[EXERCISE INSTRUCTIONS]
Convert the data below into a JSON list of strings with one string per line, omitting blank lines.

* begin *

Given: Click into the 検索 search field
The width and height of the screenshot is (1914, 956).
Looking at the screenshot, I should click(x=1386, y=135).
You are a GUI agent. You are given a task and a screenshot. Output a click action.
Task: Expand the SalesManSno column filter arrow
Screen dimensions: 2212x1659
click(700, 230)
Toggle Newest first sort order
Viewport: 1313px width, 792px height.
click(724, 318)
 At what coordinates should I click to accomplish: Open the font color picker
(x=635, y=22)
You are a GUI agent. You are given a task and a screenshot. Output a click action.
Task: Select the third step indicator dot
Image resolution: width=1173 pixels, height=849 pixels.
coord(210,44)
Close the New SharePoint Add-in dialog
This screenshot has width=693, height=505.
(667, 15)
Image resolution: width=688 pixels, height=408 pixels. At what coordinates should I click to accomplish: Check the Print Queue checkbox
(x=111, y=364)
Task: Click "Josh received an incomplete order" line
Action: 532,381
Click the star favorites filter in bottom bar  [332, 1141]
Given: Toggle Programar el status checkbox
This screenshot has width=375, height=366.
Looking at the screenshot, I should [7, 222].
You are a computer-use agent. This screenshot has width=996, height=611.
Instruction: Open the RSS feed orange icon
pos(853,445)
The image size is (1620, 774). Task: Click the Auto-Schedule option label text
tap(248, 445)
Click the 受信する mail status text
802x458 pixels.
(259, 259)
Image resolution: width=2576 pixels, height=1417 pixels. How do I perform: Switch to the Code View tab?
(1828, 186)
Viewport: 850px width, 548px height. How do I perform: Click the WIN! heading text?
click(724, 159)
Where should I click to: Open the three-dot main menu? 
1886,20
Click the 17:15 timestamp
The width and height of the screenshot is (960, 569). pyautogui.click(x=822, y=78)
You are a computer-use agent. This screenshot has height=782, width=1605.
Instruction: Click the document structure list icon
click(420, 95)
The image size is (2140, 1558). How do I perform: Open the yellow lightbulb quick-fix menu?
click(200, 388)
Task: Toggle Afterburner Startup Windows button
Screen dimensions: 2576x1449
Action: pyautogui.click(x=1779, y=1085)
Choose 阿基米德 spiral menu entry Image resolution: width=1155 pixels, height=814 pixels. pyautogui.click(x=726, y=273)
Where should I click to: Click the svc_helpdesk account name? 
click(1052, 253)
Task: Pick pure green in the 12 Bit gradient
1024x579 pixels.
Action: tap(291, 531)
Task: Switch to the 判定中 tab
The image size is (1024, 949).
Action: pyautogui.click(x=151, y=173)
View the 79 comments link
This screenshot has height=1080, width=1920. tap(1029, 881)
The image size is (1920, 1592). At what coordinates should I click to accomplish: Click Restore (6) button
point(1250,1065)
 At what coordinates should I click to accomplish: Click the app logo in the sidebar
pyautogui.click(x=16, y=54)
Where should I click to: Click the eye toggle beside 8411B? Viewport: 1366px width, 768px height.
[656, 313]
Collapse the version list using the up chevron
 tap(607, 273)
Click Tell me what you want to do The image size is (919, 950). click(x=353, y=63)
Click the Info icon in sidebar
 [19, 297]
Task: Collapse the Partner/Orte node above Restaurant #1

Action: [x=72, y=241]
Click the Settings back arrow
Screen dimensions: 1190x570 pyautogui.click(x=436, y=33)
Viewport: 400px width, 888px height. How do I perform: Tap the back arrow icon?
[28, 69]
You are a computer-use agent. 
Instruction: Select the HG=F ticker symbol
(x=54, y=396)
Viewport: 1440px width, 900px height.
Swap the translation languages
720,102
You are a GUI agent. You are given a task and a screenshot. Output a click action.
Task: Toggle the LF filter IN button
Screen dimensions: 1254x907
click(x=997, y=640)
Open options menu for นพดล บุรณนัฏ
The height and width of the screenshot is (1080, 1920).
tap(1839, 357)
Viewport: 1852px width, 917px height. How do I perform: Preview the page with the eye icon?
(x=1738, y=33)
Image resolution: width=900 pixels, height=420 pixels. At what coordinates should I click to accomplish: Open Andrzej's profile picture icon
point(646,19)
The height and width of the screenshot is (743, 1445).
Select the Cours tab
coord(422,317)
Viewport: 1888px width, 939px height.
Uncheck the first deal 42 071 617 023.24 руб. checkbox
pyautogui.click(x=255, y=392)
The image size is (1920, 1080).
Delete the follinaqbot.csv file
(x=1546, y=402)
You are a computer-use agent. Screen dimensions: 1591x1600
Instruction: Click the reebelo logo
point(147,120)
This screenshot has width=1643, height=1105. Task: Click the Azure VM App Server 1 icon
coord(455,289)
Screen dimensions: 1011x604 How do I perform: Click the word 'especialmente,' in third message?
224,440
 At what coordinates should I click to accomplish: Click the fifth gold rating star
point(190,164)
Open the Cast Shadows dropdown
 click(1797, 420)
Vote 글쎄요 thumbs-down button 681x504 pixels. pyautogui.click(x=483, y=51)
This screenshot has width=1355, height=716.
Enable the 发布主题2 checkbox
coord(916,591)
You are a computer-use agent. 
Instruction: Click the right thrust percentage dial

* end *

[OUTPUT BELOW]
[
  "Given: Click into the 検索 search field",
  "The width and height of the screenshot is (1914, 956).",
  "Looking at the screenshot, I should click(x=1386, y=135).",
  "You are a GUI agent. You are given a task and a screenshot. Output a click action.",
  "Task: Expand the SalesManSno column filter arrow",
  "Screen dimensions: 2212x1659",
  "click(700, 230)",
  "Toggle Newest first sort order",
  "Viewport: 1313px width, 792px height.",
  "click(724, 318)",
  " At what coordinates should I click to accomplish: Open the font color picker",
  "(x=635, y=22)",
  "You are a GUI agent. You are given a task and a screenshot. Output a click action.",
  "Task: Select the third step indicator dot",
  "Image resolution: width=1173 pixels, height=849 pixels.",
  "coord(210,44)",
  "Close the New SharePoint Add-in dialog",
  "This screenshot has width=693, height=505.",
  "(667, 15)",
  "Image resolution: width=688 pixels, height=408 pixels. At what coordinates should I click to accomplish: Check the Print Queue checkbox",
  "(x=111, y=364)",
  "Task: Click \"Josh received an incomplete order\" line",
  "Action: 532,381",
  "Click the star favorites filter in bottom bar  [332, 1141]",
  "Given: Toggle Programar el status checkbox",
  "This screenshot has width=375, height=366.",
  "Looking at the screenshot, I should [7, 222].",
  "You are a computer-use agent. This screenshot has width=996, height=611.",
  "Instruction: Open the RSS feed orange icon",
  "pos(853,445)",
  "The image size is (1620, 774). Task: Click the Auto-Schedule option label text",
  "tap(248, 445)",
  "Click the 受信する mail status text",
  "802x458 pixels.",
  "(259, 259)",
  "Image resolution: width=2576 pixels, height=1417 pixels. How do I perform: Switch to the Code View tab?",
  "(1828, 186)",
  "Viewport: 850px width, 548px height. How do I perform: Click the WIN! heading text?",
  "click(724, 159)",
  "Where should I click to: Open the three-dot main menu? ",
  "1886,20",
  "Click the 17:15 timestamp",
  "The width and height of the screenshot is (960, 569). pyautogui.click(x=822, y=78)",
  "You are a computer-use agent. This screenshot has height=782, width=1605.",
  "Instruction: Click the document structure list icon",
  "click(420, 95)",
  "The image size is (2140, 1558). How do I perform: Open the yellow lightbulb quick-fix menu?",
  "click(200, 388)",
  "Task: Toggle Afterburner Startup Windows button",
  "Screen dimensions: 2576x1449",
  "Action: pyautogui.click(x=1779, y=1085)",
  "Choose 阿基米德 spiral menu entry Image resolution: width=1155 pixels, height=814 pixels. pyautogui.click(x=726, y=273)",
  "Where should I click to: Click the svc_helpdesk account name? ",
  "click(1052, 253)",
  "Task: Pick pure green in the 12 Bit gradient",
  "1024x579 pixels.",
  "Action: tap(291, 531)",
  "Task: Switch to the 判定中 tab",
  "The image size is (1024, 949).",
  "Action: pyautogui.click(x=151, y=173)",
  "View the 79 comments link",
  "This screenshot has height=1080, width=1920. tap(1029, 881)",
  "The image size is (1920, 1592). At what coordinates should I click to accomplish: Click Restore (6) button",
  "point(1250,1065)",
  " At what coordinates should I click to accomplish: Click the app logo in the sidebar",
  "pyautogui.click(x=16, y=54)",
  "Where should I click to: Click the eye toggle beside 8411B? Viewport: 1366px width, 768px height.",
  "[656, 313]",
  "Collapse the version list using the up chevron",
  " tap(607, 273)",
  "Click Tell me what you want to do The image size is (919, 950). click(x=353, y=63)",
  "Click the Info icon in sidebar",
  " [19, 297]",
  "Task: Collapse the Partner/Orte node above Restaurant #1",
  "Action: [x=72, y=241]",
  "Click the Settings back arrow",
  "Screen dimensions: 1190x570 pyautogui.click(x=436, y=33)",
  "Viewport: 400px width, 888px height. How do I perform: Tap the back arrow icon?",
  "[28, 69]",
  "You are a computer-use agent. ",
  "Instruction: Select the HG=F ticker symbol",
  "(x=54, y=396)",
  "Viewport: 1440px width, 900px height.",
  "Swap the translation languages",
  "720,102",
  "You are a GUI agent. You are given a task and a screenshot. Output a click action.",
  "Task: Toggle the LF filter IN button",
  "Screen dimensions: 1254x907",
  "click(x=997, y=640)",
  "Open options menu for นพดล บุรณนัฏ",
  "The height and width of the screenshot is (1080, 1920).",
  "tap(1839, 357)",
  "Viewport: 1852px width, 917px height. How do I perform: Preview the page with the eye icon?",
  "(x=1738, y=33)",
  "Image resolution: width=900 pixels, height=420 pixels. At what coordinates should I click to accomplish: Open Andrzej's profile picture icon",
  "point(646,19)",
  "The height and width of the screenshot is (743, 1445).",
  "Select the Cours tab",
  "coord(422,317)",
  "Viewport: 1888px width, 939px height.",
  "Uncheck the first deal 42 071 617 023.24 руб. checkbox",
  "pyautogui.click(x=255, y=392)",
  "The image size is (1920, 1080).",
  "Delete the follinaqbot.csv file",
  "(x=1546, y=402)",
  "You are a computer-use agent. Screen dimensions: 1591x1600",
  "Instruction: Click the reebelo logo",
  "point(147,120)",
  "This screenshot has width=1643, height=1105. Task: Click the Azure VM App Server 1 icon",
  "coord(455,289)",
  "Screen dimensions: 1011x604 How do I perform: Click the word 'especialmente,' in third message?",
  "224,440",
  " At what coordinates should I click to accomplish: Click the fifth gold rating star",
  "point(190,164)",
  "Open the Cast Shadows dropdown",
  " click(1797, 420)",
  "Vote 글쎄요 thumbs-down button 681x504 pixels. pyautogui.click(x=483, y=51)",
  "This screenshot has width=1355, height=716.",
  "Enable the 发布主题2 checkbox",
  "coord(916,591)",
  "You are a computer-use agent. ",
  "Instruction: Click the right thrust percentage dial"
]